14 May 2004 – According to the Association of German Banks (BdB), the understanding reached between EU ambassadors and Switzerland on Thursday on the entry into force of the so-called Savings Tax Directive on 1 January 2005 is no solution for the taxation of capital income in Germany. “An exchange of information restricted to cross-border interest payments from which a number of countries remain exempted – possibly indefinitely – by means of an anonymous withholding tax will not lead to the hoped-for EU-wide improvement in tax honesty but only to more bureaucracy”, said Manfred Weber, the BdB’s chief executive officer.
This was particularly true as many types of investments – particularly in shares and investment funds, but also in numerous innovative financial instruments – would not be covered by the Directive in the future either. International investors still had plenty of room for manoeuvre. This is why action was still urgently required to establish a new system of taxing private capital income that stood up to the international competition for investors.

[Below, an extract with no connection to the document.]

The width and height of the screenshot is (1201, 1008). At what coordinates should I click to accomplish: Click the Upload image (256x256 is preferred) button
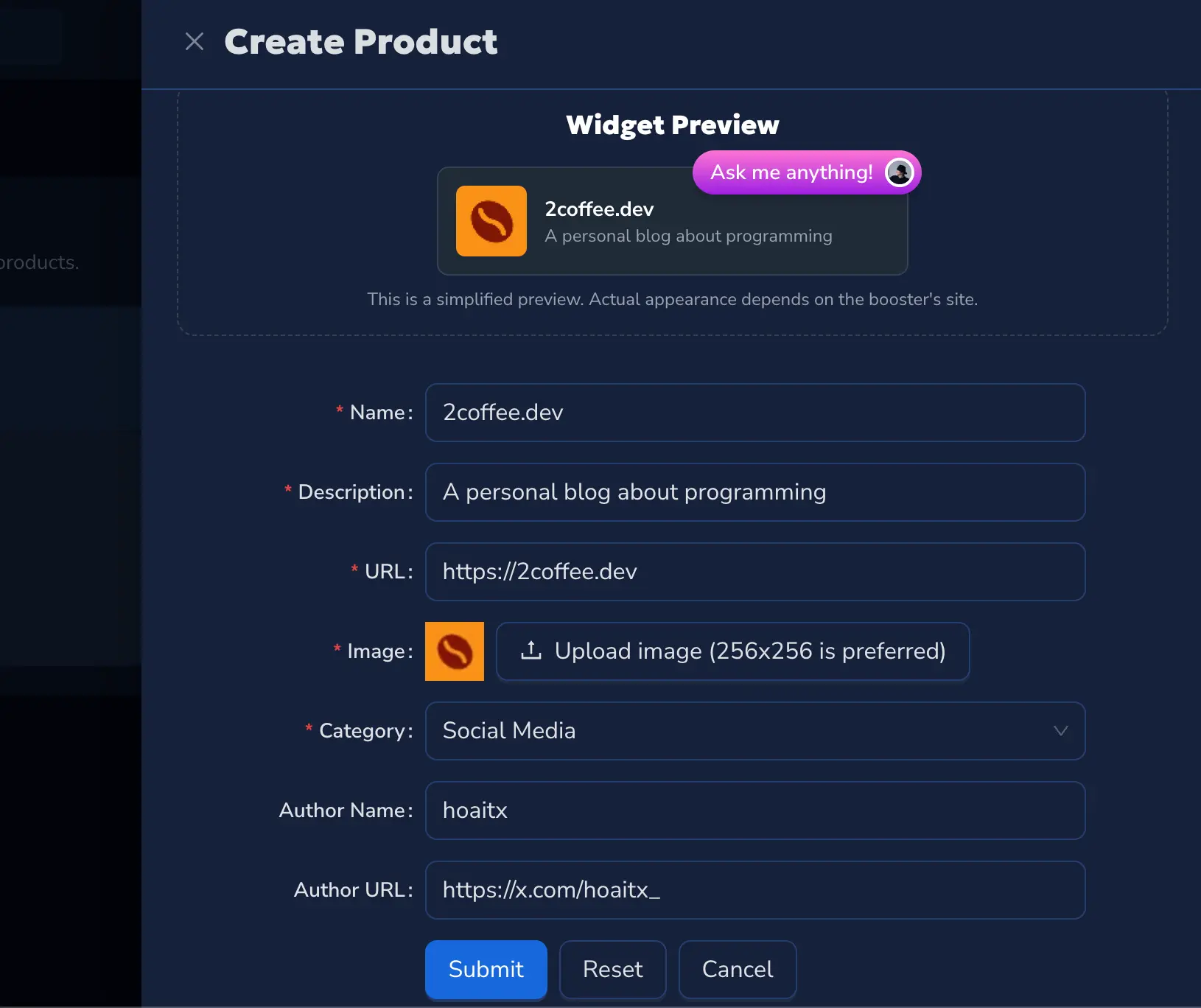(x=733, y=651)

“We need a tax on capital income that is accepted by citizens”, said Mr. Weber. The banking industry together with the rest of the business sector had long proposed a solution in the form of a moderate final tax on interest, dividends and private securities sale transactions. The government had, at the opposition’s urging, undertaken in a declaration on the Act Promoting Tax Honesty to submit a bill to this effect in 2004. “Today the government doesn’t want to know about the undertaking, and the opposition is not calling for it to be honoured”, added Mr Weber.

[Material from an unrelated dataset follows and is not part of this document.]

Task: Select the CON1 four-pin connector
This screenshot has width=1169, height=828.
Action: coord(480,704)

The understanding now reached on the EU Savings Tax Directive made it all the more pressing to tackle the long overdue reorganisation of taxation of private capital income in Germany. “Both the government and the opposition need to act, as there is still the chance for German legislators to introduce a final tax, thus establishing clarity in this area once and for all and giving investors a reliable perspective. Most of our EU neighbours have long since done so. If no action is taken, it is to be feared that the treatment of past tax avoidance adopted in the Act Promoting Tax Honesty will also come to nothing”, said Mr. Weber.